Evaluation of SAML tokens

The objective of the attack is to acquire a SAML token with a valid signature, issuer, audience, and claims (see Figure 5). The malicious user receives a SAML token comparable to one that is emitted using a legitimate access pattern, despite the lack of user assignment for the application. Testing concluded that additional claims configured for the SAML application, such as groups, were included in the maliciously obtained SAML token.


Figure 5. Attributes of a maliciously acquired SAML token. (Source: Secureworks)

Exploitation requirements

While the vulnerability was trivially exploitable, the malicious user needed a deep understanding of Azure AD applications and their configurations. The malicious user had to backdoor applications while they possessed a valid user assignment. The following knowledge is required to exploit this issue:

  • Understanding on-behalf-of flows in Azure AD.
  • Understanding the use of non-standard flows to request a SAML token with a JWT.
  • Understanding Azure AD application consents and application permissions.
  • Understanding the use of SAML tokens outside the normal use pattern. The PoC code abuses a CLI application with device code flow to gain a JWT, and later exchanges it for a SAML token using the on-behalf-of pattern “<->”. This technique differs from the typical use case of having a web browser receive the SAML token via interfacing directly the browser application.

Communication with Microsoft

CTU researchers reported their initial findings about this vulnerability to Microsoft on August 4, 2022 and provided additional details on October 7. Microsoft confirmed the attack pattern on October 10 and categorized it as an “important” elevation of privilege issue. Microsoft addressed the issue in mitigations initially deployed on October 25 and provided the following response:

Microsoft has fixed an issue in the Azure Active Directory (Azure AD) OAuth2.0 protocol access token request when those requests are made by middle-tier applications who in turn use Security Assertion Markup Language (SAML) based authorization to access back-end APIs. Under certain circumstances, this issue would allow users within a tenant inappropriate access to back-end application functionality.

Microsoft has fixed the issue. Only correctly configured users will have access to the functionality of the back-end application.

Conclusion

This flaw allowed a previously assigned user within the tenant boundary to retain access to an application via a backdoor application, even after the user assignment was removed. This behavior was only possible if the user had valid access when the backdoor application was configured.

The following mitigating factors applied to this vulnerability:

  • Applications that support IdP-initiated SSO were affected.
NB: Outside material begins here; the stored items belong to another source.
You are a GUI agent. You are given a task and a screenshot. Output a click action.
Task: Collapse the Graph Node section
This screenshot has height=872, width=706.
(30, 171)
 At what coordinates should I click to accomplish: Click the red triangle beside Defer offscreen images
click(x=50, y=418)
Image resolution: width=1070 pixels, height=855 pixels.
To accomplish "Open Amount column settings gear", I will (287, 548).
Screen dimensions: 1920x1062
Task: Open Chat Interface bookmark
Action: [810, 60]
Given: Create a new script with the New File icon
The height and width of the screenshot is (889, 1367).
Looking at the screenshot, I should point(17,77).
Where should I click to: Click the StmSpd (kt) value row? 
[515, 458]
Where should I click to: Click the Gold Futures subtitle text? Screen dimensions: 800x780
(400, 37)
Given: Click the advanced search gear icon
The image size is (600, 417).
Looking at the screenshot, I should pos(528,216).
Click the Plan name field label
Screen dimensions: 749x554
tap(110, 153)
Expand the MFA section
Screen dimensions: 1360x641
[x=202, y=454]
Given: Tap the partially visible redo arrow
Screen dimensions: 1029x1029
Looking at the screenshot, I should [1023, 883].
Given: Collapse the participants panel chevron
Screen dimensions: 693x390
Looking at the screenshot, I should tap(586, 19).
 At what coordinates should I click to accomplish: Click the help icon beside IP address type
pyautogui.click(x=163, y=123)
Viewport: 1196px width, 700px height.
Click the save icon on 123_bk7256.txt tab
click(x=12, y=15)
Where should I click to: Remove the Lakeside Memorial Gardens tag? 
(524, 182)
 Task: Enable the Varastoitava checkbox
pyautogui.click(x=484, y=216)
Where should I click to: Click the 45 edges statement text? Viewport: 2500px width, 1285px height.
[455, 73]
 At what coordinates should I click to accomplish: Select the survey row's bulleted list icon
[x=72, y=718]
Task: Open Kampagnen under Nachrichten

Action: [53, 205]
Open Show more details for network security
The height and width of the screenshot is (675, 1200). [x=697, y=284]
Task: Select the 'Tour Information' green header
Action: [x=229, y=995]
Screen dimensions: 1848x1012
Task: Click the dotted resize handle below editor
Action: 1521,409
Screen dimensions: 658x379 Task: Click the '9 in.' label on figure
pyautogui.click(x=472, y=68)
Applications that only support SP-initiated SSO were not affected because SP-initiated SSO requires the “inResponseTo” attribute in the SAML response.
  • Applications that perform additional checks for user permissions or roles when receiving the token could prevent access even if the malicious user was able to bypass the user assignment on Azure AD.

To reduce risk to similar threats, CTU researchers recommend that organizations prevent users from registering their own applications in the Azure AD tenant.